“What I can’t understand,” muttered one London art critic last week, “is that here’s a nation that has just launched the first satellite, and yet they have sent us an exhibition 50 years old.” Said a gallery manager: “It’s like opening up the pages of an issue of Studio from the Edwardian era.” The occasion was the first exhibition of Soviet graphic art in London since the honeymoon days of World War II. After critics had a good look at the 130 works by 14 artists, picked by the Union of Artists of the U.S.S.R., the consensus was: considerable competence, little fire. “There is no hint here,” said the Times, “of a Bakst, a Chagall, or a Kandinsky.”
The clue, which most critics seized on, is that Soviet art still stands where Western European art was at the turn of the century. Hints have reached the outside that younger Moscow artists are painting clandestinely in the manner of Cezanne; some are even reported to be secretly painting abstractions. If so, no samples were shown at the current exhibition. Instead, there were conscientious sketches of oil derricks, streaking red jets, power lines, blast furnaces, and a young Soviet woman standing fast with a lantern by a railroad switch box.

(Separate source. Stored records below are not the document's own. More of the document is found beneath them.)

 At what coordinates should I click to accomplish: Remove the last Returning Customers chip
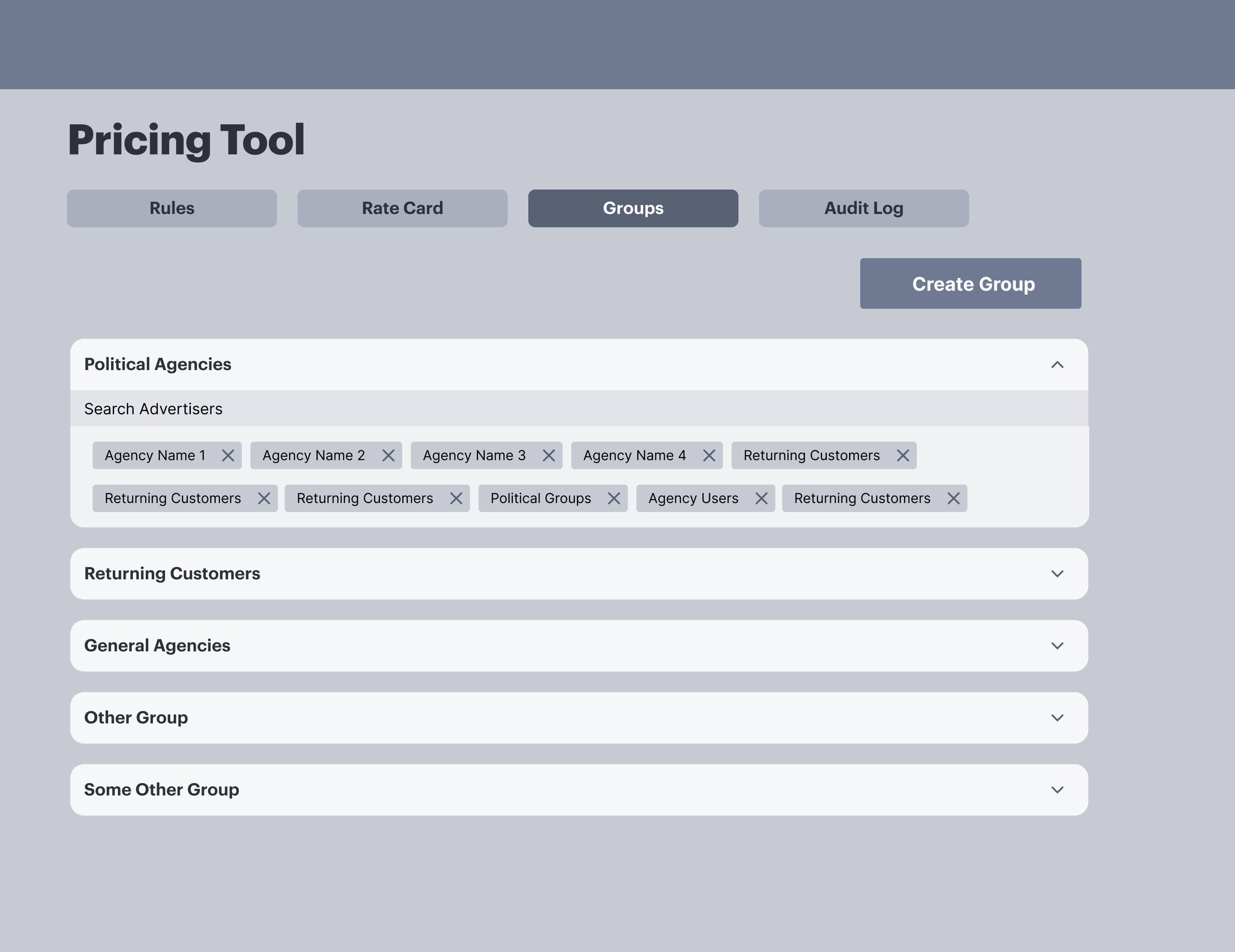click(953, 498)
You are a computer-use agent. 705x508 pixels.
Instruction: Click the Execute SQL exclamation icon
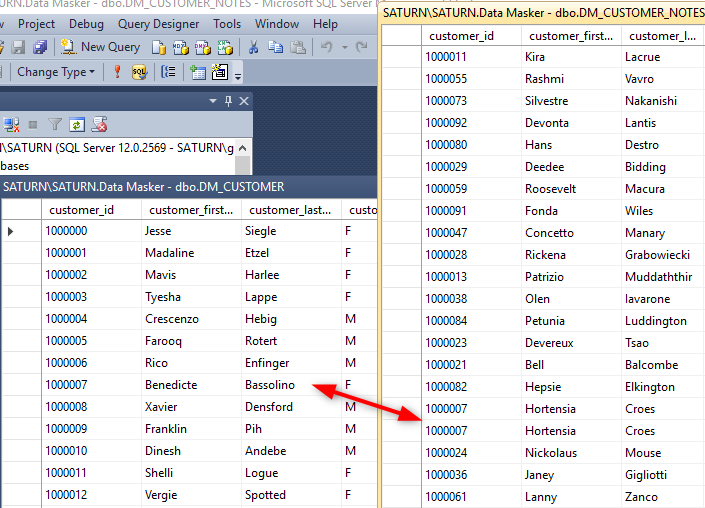click(117, 72)
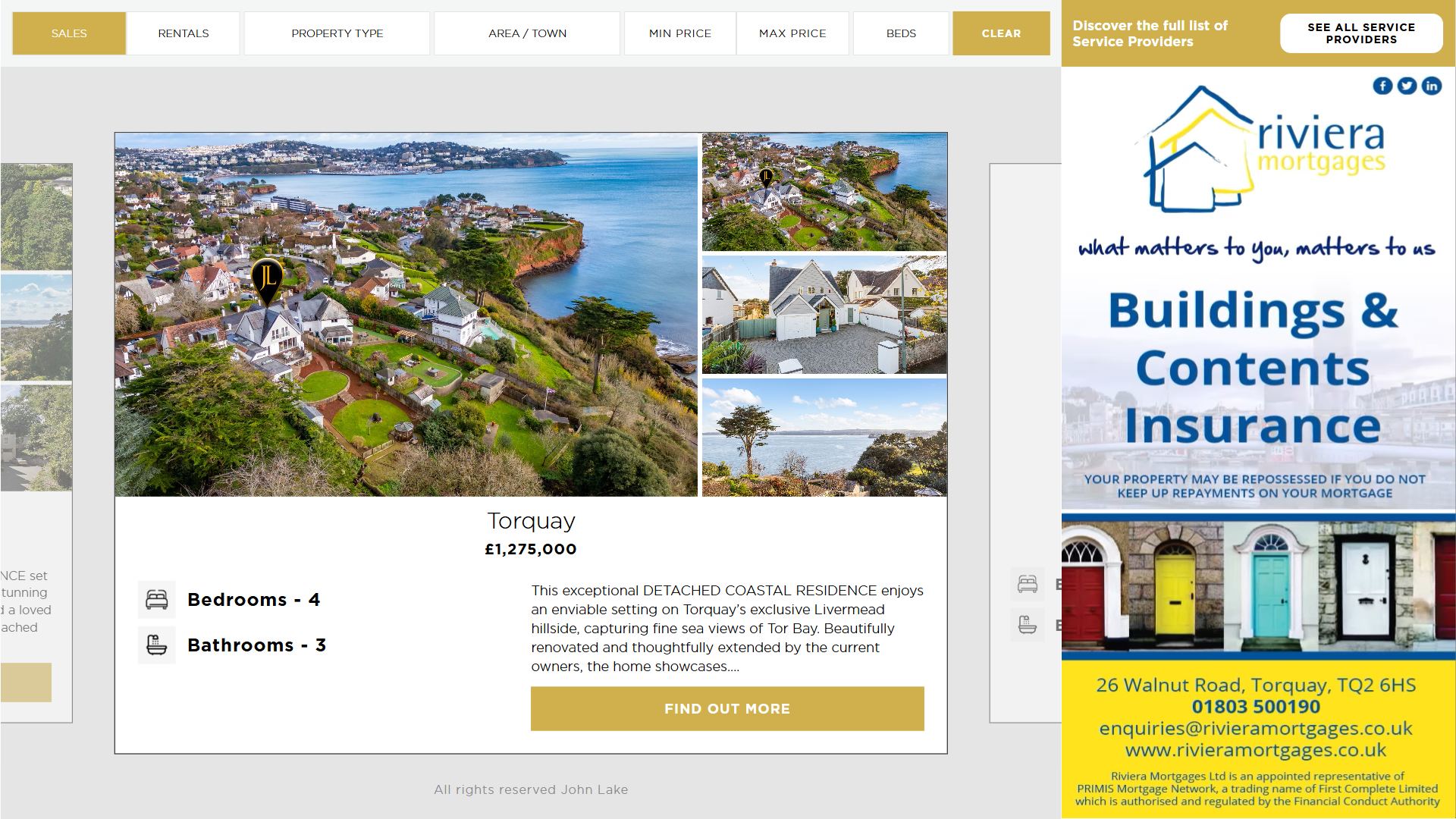Open the sea view tree thumbnail
The width and height of the screenshot is (1456, 819).
coord(824,438)
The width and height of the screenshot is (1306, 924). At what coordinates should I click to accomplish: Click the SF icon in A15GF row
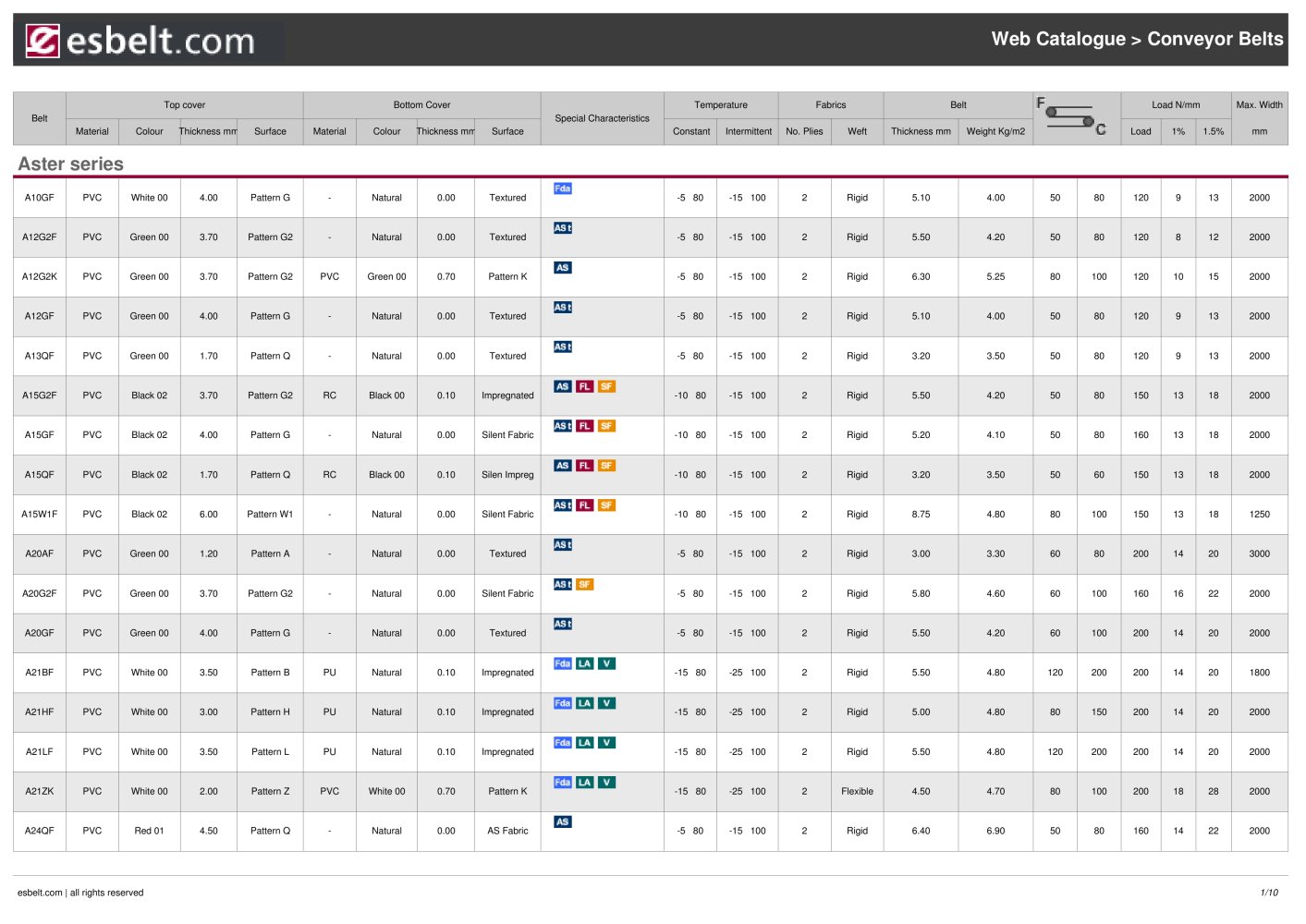coord(606,426)
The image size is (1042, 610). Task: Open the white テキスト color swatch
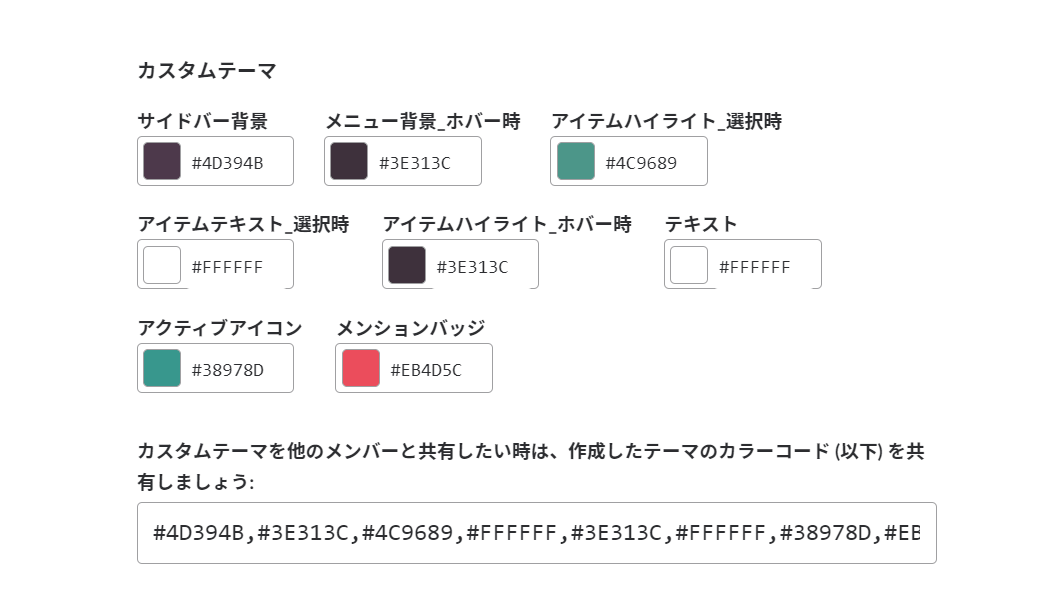689,265
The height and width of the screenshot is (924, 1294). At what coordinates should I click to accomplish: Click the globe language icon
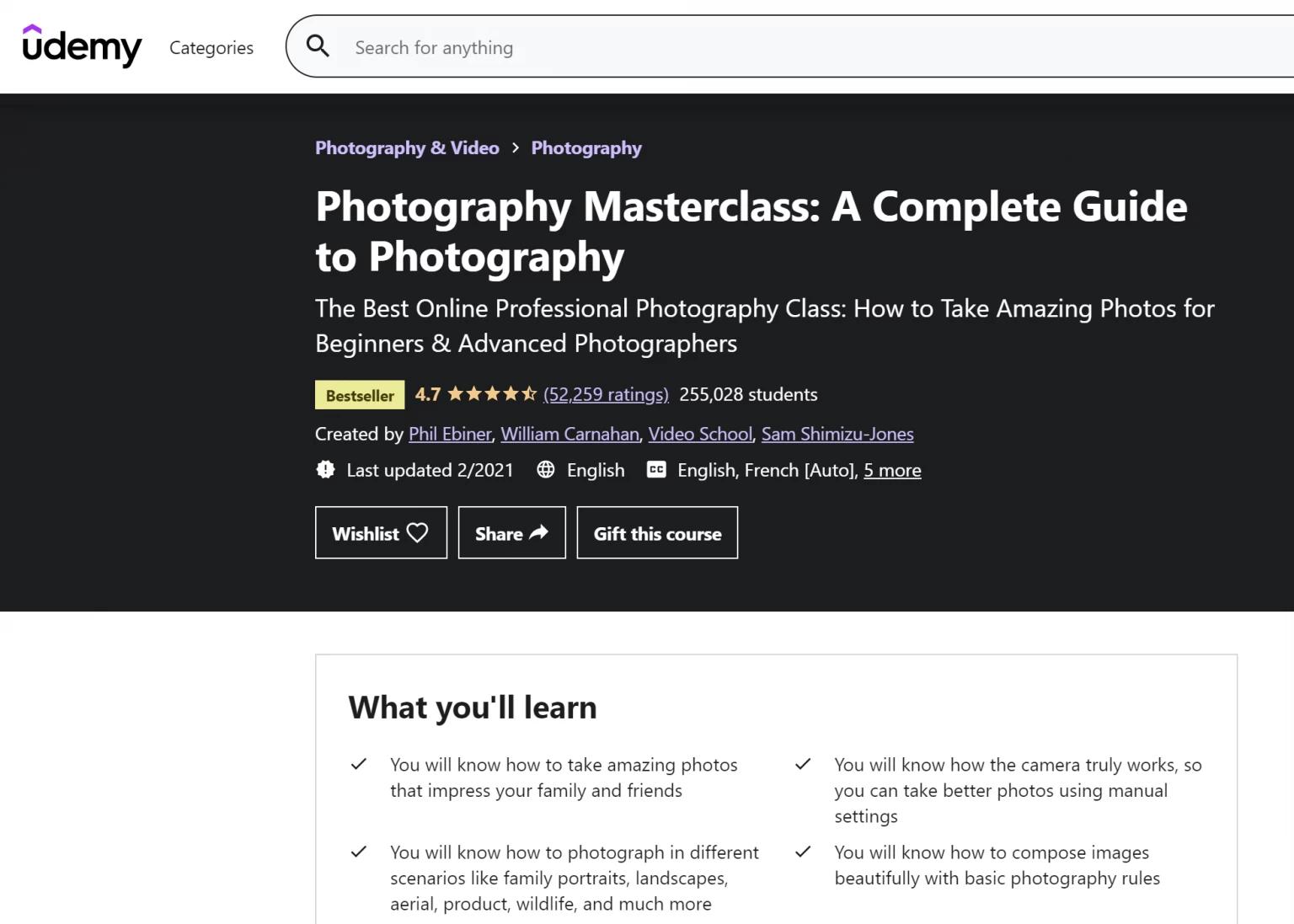pos(546,470)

Most respected figure is the grand old man of Soviet graphic art, Book Illustrator Vladimir (Boris Godunov, The Lay of the Host of Igor) Favorsky, 71, whose prints have a turn-of-the-century, storybook quality but whose draftsmanship rated a “jolly able, jolly competent” from one British artist. Most original works were by Leonid Soifertis, staffer on the Soviet humor magazine Krokodil, whose casual hand turns out cartoons that rate a Soviet belly laugh, e.g., a dig at infant prodigies that shows a child with huge bull fiddle, both of which have to be carried on the stage. These were rare high points. The show was best described by British Artist Paul Hogarth, who said: “This is pretty dull.”